Aim of the exercise – Write out the items again, starting at the line that has "Rotate the photo" and running through the last item, with "counterclockwise arrow" swapped for "curved left arrow" and everything else left as it is.

(Pointing records for text and elements)
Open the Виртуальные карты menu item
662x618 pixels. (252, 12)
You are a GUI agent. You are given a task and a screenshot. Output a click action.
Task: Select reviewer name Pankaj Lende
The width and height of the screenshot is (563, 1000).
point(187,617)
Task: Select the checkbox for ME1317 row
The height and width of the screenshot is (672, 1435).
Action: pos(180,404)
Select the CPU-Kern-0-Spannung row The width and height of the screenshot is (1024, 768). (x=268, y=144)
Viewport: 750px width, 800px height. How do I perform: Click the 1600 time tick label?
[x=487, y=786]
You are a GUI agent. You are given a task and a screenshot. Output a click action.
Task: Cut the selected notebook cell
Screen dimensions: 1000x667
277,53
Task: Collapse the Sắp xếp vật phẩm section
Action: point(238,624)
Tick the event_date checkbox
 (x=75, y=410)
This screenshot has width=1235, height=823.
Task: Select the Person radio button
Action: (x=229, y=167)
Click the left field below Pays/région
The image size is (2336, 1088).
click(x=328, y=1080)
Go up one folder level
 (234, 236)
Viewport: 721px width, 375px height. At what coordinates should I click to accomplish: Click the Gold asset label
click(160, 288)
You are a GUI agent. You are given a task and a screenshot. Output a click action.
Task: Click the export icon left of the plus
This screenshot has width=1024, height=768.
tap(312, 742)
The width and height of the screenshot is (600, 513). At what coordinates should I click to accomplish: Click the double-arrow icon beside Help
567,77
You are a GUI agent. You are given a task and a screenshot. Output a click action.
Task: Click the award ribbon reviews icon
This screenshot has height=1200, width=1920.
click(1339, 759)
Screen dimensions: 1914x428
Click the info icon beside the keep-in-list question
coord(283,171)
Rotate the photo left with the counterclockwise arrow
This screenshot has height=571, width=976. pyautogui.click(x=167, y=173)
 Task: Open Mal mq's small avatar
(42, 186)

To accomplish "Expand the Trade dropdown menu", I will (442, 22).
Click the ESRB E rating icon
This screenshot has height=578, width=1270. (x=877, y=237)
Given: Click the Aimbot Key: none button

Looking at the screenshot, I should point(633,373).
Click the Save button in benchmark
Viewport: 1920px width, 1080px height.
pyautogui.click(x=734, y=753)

Right answer –
Rotate the photo left with the curved left arrow
This screenshot has height=571, width=976. pyautogui.click(x=167, y=173)
 Task: Open Mal mq's small avatar
(42, 186)

To accomplish "Expand the Trade dropdown menu", I will (442, 22).
Click the ESRB E rating icon
This screenshot has height=578, width=1270. (x=877, y=237)
Given: Click the Aimbot Key: none button

Looking at the screenshot, I should point(633,373).
Click the Save button in benchmark
Viewport: 1920px width, 1080px height.
pyautogui.click(x=734, y=753)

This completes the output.